由于受生理状态的特殊性和复杂性以及外部环境的制约,造成桑黄在自然界中形成子实体稀少,特别是形成可用子实体需要多年。而且人工栽培极其困难,培养条件苛刻,且生长周期长达3-4年,难以满足日益膨胀的市场需要。采用桑黄液体发酵的方法生产桑黄药用活性成分因为具有生产周期短、劳动力省以及受外部环境影响小等优点被认为是一种有效的方法。目前,国内外对桑黄菌丝体培养生产活性药用成分研究和工艺应用主要集中在发酵条件及产物提取分离等层面上,整体发酵水平不高。

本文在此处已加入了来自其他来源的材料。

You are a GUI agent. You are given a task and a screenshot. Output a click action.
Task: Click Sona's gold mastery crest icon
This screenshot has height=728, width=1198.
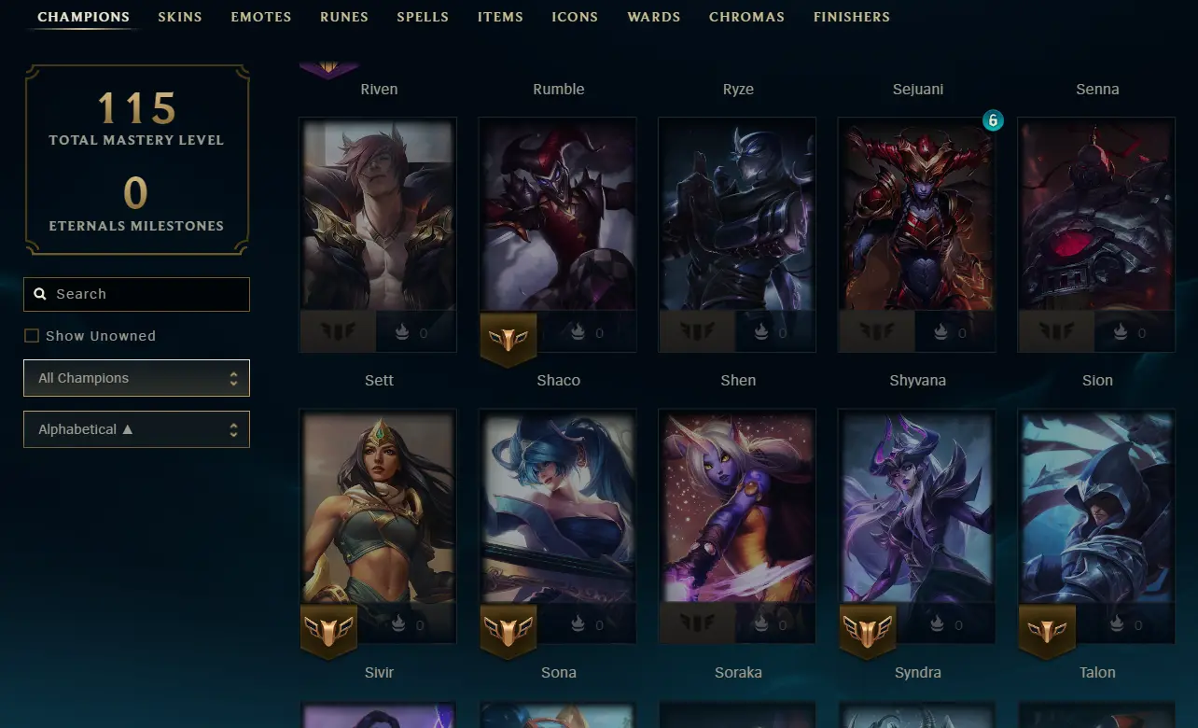click(508, 631)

桑黄液体发酵产物中含有金丝桃苷,金丝桃苷属黄酮醇苷类化合物,又名槲皮素-3-O-β-D-吡喃半乳糖苷,广泛存在于滕黄科、豆科、杜鹃花科和卫矛科等多种植物中,具有保护心血管系统、保护胃黏膜、抗炎等多种生理活性,是一种重要的天然产物(林萍,易宏伟,张斐.金丝桃苷药理作用研究进展[J].中国现代中药,2012,14(10):23-25.)。
目前,针对提高桑黄液体发酵产物中金丝桃苷含量的方法的研究国内外尚未见报道。
发明内容
本发明针对现有技术的不足,提供了一种提高桑黄液体发酵产物中金丝桃苷含量的方法,该方法操作简便,易于工业化生产。
本发明采用的技术方案是:
一种提高桑黄液体发酵产物中金丝桃苷含量的方法,包括步骤:
(1)桑黄液体种子液的制备:将活化后的桑黄菌种接种于添加马褂木提取物的液体种子培养基中培养3天-7天,得桑黄液体种子液;
(2)青顶拟多孔菌种子液的制备:将活化后的青顶拟多孔菌菌种接种于液体种子培养基中培养3天-7天,得青顶拟多孔菌液体种子液;
(3)液体发酵培养:向发酵培养基中先接入占发酵培养基体积1%-10%的青顶拟多孔菌液体种子液,在温度22℃-30℃的条件下培养1天-4天后,将温度调为25℃-29℃,接入占发酵培养基体积5%-20%的桑黄液体种子液,然后继续培养2天-5天,终止发酵后,得到桑黄液体发酵产物。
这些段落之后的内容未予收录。